Как-то в ответ на эти вопросы я рассказал Юнусу, что медики, получив диплом врача, дают клятву: никогда никому не отказывать в медицинской помощи, идти к больному в любой час дня и ночи, лечить даже своего врага и сохранять тайну, если больной доверит ее.

Юнус слушал меня недоверчиво, а потом спросил:

— А шайтана доктор будет лечить?

И, довольный своей шуткой, думая, что поставил меня в тупик, громко захохотал.

— И шайтана стал бы лечить, заболей шайтан. Только никаких шайтанов на свете не бывает, — добавил я, впрочем, не так уж уверений.

От пролаза шел отец Юнуса, и мне подумалось, что если бы шайтан мог появиться здесь, то он выбрал бы для себя обличье старшего Ходжаева — таким неприятным и злым показалось мне лицо нашего соседа.

Юнус, видимо, тоже побаивался его, потому что, не дослушав меня, вскочил и отошел в сторону.

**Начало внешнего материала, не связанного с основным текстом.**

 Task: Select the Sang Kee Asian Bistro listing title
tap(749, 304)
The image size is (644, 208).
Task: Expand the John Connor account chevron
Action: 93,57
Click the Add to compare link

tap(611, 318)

Однако мне потом подумалось, что сын передал отцу содержание нашего разговора. Я заметил, что с этого дня, встречаясь со мною, старик как-то пристально смотрел на меня и бормотал что-то вроде приветствия. Я возгордился, думая, что слава русского доктора отблеском падает на меня, его сына. Лично мне нечем было гордиться. Наши надежды на мое учение в гимназии не оправдались. Для поступления в третий класс у меня не хватило знаний. Отец, не то по своей рассеянности, не то вольнодумию, не подготовил меня по «закону божьему», тогда обязательному предмету во всех учебных заведениях. Я хорошо знал занятные и страшные истории из Ветхого и Нового заветов, безошибочно читал молитвы, которым выучила меня добрая нянюшка, но я не имел ни малейшего понятия о катехизисе. Это же была книга духовного содержания, состоящая из вопросов и ответов. Ученику полагалось понимать вопросы и отвечать на них по-книжному, наизусть. Я не мог сделать ни того ни другого, и за это батюшка с треском провалил меня. Не помогло и то, что я самостоятельно перерешал за третий класс все задачи по Арбузову, не сделал ошибок в диктовке и получил высший балл по всем остальным предметам вступительных экзаменов.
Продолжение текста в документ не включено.